--- START ---

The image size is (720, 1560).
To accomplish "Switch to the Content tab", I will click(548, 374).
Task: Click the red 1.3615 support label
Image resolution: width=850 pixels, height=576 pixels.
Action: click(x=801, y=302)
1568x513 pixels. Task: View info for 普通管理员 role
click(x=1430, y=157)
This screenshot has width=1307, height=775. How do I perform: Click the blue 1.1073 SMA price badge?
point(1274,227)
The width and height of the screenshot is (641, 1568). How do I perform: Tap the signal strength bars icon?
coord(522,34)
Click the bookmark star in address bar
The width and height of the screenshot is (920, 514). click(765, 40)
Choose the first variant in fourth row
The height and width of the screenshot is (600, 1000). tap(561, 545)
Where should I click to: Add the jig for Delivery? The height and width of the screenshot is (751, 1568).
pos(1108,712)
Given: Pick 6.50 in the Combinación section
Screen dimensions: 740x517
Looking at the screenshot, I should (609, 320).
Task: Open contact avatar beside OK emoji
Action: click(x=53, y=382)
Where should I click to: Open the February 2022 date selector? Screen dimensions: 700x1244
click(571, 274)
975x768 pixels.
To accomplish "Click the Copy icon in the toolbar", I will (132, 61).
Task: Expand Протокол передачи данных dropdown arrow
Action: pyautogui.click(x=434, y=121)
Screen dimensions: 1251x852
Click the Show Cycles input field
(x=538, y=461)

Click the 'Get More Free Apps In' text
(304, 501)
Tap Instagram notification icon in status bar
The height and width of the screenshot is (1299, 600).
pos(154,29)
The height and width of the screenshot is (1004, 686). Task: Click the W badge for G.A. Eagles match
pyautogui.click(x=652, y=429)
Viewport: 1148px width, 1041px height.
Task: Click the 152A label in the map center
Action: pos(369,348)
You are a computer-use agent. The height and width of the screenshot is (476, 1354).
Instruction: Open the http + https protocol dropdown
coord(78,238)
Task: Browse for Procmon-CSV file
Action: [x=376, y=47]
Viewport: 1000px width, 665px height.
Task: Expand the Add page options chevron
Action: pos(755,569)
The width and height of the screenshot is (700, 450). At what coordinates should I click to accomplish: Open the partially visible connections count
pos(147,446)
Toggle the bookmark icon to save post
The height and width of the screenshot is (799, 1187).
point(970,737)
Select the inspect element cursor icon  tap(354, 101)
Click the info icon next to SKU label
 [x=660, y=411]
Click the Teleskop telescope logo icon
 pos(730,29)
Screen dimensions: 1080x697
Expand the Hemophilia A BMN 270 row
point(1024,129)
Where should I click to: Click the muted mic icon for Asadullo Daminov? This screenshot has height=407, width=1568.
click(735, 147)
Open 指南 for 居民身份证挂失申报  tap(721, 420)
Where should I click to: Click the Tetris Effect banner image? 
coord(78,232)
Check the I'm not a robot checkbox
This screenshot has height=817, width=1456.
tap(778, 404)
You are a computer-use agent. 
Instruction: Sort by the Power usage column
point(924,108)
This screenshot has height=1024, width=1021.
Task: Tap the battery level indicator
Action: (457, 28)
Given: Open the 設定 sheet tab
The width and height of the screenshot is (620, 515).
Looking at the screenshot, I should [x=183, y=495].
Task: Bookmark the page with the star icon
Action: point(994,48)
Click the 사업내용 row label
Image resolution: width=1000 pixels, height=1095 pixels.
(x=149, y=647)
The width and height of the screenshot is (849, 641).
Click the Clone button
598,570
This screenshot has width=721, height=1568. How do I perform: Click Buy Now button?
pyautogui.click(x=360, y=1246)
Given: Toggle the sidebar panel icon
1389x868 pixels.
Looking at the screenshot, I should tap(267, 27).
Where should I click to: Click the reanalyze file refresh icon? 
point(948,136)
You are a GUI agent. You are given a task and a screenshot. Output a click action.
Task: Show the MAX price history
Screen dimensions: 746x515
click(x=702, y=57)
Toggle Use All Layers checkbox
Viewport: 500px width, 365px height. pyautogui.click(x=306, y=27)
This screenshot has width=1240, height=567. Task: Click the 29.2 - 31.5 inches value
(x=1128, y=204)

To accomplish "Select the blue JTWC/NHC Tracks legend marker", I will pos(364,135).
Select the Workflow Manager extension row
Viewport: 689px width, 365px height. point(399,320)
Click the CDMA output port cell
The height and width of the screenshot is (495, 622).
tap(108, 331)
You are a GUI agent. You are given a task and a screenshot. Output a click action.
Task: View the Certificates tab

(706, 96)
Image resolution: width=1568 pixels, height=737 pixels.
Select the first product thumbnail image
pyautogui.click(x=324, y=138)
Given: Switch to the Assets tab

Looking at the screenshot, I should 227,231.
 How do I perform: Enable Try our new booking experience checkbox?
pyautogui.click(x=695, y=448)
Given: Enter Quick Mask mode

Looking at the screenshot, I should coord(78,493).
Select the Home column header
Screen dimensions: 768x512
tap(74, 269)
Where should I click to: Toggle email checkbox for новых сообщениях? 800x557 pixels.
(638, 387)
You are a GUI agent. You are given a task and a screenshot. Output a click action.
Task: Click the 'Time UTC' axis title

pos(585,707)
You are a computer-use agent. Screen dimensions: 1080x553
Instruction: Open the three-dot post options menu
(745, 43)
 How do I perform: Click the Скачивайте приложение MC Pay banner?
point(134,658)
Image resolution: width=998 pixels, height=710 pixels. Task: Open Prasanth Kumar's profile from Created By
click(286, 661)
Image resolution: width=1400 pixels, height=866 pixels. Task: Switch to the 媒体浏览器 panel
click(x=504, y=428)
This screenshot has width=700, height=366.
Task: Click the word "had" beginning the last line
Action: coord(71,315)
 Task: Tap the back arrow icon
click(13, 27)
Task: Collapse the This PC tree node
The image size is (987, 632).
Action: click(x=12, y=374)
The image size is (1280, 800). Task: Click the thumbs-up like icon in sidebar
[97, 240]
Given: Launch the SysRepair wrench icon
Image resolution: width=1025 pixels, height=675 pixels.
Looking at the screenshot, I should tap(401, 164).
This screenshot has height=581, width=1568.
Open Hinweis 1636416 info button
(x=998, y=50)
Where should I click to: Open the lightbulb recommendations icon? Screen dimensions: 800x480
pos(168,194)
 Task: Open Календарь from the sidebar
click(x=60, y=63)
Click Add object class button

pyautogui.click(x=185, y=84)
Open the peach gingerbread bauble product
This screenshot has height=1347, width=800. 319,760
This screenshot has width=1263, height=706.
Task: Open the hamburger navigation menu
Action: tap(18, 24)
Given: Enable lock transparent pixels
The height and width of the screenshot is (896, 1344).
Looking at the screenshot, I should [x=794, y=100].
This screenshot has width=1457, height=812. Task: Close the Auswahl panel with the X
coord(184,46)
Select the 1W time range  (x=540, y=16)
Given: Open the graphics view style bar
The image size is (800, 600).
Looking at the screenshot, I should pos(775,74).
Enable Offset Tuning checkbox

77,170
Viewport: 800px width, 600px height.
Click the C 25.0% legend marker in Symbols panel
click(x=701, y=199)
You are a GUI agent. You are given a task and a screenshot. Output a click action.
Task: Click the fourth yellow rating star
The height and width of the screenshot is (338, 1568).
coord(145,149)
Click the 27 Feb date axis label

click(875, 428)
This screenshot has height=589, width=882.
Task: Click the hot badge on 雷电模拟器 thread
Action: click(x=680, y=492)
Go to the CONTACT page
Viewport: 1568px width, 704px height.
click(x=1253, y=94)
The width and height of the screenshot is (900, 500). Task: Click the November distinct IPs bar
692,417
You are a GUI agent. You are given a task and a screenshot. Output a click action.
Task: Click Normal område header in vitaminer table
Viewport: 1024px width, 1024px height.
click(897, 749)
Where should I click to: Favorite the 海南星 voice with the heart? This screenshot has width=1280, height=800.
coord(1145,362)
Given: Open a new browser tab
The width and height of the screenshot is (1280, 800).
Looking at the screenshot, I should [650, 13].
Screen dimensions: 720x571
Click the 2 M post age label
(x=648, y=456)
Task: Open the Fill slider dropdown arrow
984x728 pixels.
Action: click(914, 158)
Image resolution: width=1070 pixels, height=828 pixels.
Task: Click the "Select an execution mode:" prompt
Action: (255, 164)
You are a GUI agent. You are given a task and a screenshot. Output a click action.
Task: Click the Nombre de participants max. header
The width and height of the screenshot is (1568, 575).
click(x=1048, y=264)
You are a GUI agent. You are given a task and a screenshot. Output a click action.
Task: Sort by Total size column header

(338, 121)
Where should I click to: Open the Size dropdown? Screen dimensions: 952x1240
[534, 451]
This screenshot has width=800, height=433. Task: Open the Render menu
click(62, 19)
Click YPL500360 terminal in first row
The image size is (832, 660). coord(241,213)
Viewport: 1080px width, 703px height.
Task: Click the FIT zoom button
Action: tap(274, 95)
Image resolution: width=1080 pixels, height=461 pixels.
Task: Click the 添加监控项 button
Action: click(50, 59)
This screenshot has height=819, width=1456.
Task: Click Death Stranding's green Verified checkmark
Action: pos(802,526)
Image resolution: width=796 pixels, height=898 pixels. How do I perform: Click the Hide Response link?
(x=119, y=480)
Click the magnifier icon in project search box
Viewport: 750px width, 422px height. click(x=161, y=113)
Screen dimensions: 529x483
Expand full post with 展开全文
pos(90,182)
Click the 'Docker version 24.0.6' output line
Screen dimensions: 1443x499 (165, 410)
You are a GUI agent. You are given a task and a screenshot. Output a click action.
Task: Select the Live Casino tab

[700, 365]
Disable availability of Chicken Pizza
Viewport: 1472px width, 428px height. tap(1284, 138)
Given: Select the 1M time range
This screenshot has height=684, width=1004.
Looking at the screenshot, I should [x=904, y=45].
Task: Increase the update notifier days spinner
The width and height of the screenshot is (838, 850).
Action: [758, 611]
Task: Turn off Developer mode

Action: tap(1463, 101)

--- END ---

Assignment ▸
Return, with no change at all, every line in the entries above from the line containing "Click the Show Cycles input field" through the line containing "Given: Toggle the sidebar panel icon".

Reply ▸
Click the Show Cycles input field
(x=538, y=461)

Click the 'Get More Free Apps In' text
(304, 501)
Tap Instagram notification icon in status bar
The height and width of the screenshot is (1299, 600).
pos(154,29)
The height and width of the screenshot is (1004, 686). Task: Click the W badge for G.A. Eagles match
pyautogui.click(x=652, y=429)
Viewport: 1148px width, 1041px height.
Task: Click the 152A label in the map center
Action: pos(369,348)
You are a computer-use agent. The height and width of the screenshot is (476, 1354).
Instruction: Open the http + https protocol dropdown
coord(78,238)
Task: Browse for Procmon-CSV file
Action: [x=376, y=47]
Viewport: 1000px width, 665px height.
Task: Expand the Add page options chevron
Action: pos(755,569)
The width and height of the screenshot is (700, 450). At what coordinates should I click to accomplish: Open the partially visible connections count
pos(147,446)
Toggle the bookmark icon to save post
The height and width of the screenshot is (799, 1187).
point(970,737)
Select the inspect element cursor icon  tap(354, 101)
Click the info icon next to SKU label
 [x=660, y=411]
Click the Teleskop telescope logo icon
 pos(730,29)
Screen dimensions: 1080x697
Expand the Hemophilia A BMN 270 row
point(1024,129)
Where should I click to: Click the muted mic icon for Asadullo Daminov? This screenshot has height=407, width=1568.
click(735, 147)
Open 指南 for 居民身份证挂失申报  tap(721, 420)
Where should I click to: Click the Tetris Effect banner image? 
coord(78,232)
Check the I'm not a robot checkbox
This screenshot has height=817, width=1456.
tap(778, 404)
You are a computer-use agent. 
Instruction: Sort by the Power usage column
point(924,108)
This screenshot has height=1024, width=1021.
Task: Tap the battery level indicator
Action: (457, 28)
Given: Open the 設定 sheet tab
The width and height of the screenshot is (620, 515).
Looking at the screenshot, I should [x=183, y=495].
Task: Bookmark the page with the star icon
Action: point(994,48)
Click the 사업내용 row label
Image resolution: width=1000 pixels, height=1095 pixels.
(x=149, y=647)
The width and height of the screenshot is (849, 641).
Click the Clone button
598,570
This screenshot has width=721, height=1568. How do I perform: Click Buy Now button?
pyautogui.click(x=360, y=1246)
Given: Toggle the sidebar panel icon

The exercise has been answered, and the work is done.